2010-01-23 Thread Steve Howell
On Jan 23, 4:12 am, Steven D'Aprano  wrote:
> On Fri, 22 Jan 2010 21:42:43 -0800, Steve Howell wrote:
> > This innocent program here literally moves about a million bytes of
> > memory around for no good reason:
>
> >     lst = []
> >     for i in range(2000):
> >         lst.append(i)
> >     while lst:
> >         print lst.pop(0)
>
> > Why?  Because list.pop(0) is implemented in O(N) instead of O(1).
>
> > Why wouldn't you get a competent C programmer simply make list_ass_slice
> > smart enough to make list.pop(0) O(1)?
>
> Because there are always trade-offs, and the competent C programmers who
> coded the implementation for lists choose different tradeoffs to the ones
> you would prefer.
>
> Seems to me that the simple solution to your problem is for you to
> implement your own data structure that makes whatever trade-offs you
> like.

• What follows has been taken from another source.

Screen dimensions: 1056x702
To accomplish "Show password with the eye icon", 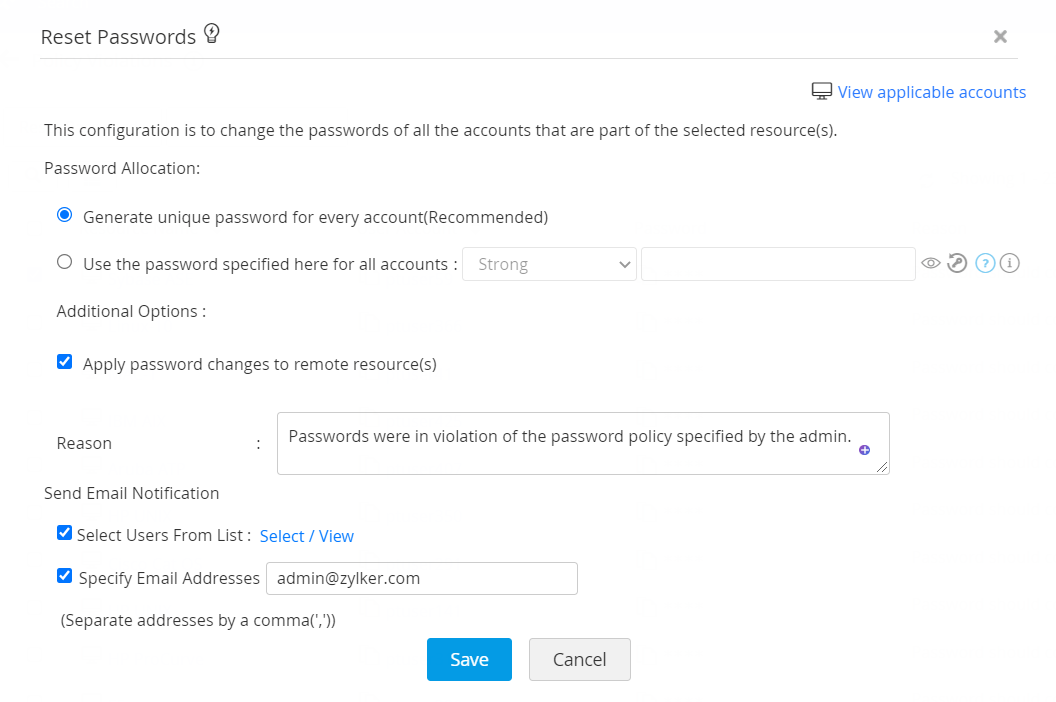I will tap(931, 264).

If it is good enough and popular enough, it might even replace the
> existing list implementation.
>

The data structure that would make the tradeoffs I want would be
implemented within CPython itself.  I give a sketch of the changes
elsewhere in this thread.

Terry Reedy said:

'''
If you try writing a full patch, as I believe someone did, or at least
a
prototype thereof, when the idea was discussed, you might have a
better
idea of what the tradeoffs are and why it was rejected.
'''

I have to run, but tomorrow I will try to dig through python-dev
archives and find the patch.  If anybody has hints on where to look
for it (anybody remember the author, for example?), it would be much
appreciated.

If the patch looks simple, I will try to pitch the idea that its time
has come.  Now that the specification of the language itself is
frozen, I think there might be more room for improving
implementations.  Also, I might be able to make the argument that
tradeoffs of memory vs. CPU vs. code complexity have different forces
in the 2010s.

Thanks for your reply.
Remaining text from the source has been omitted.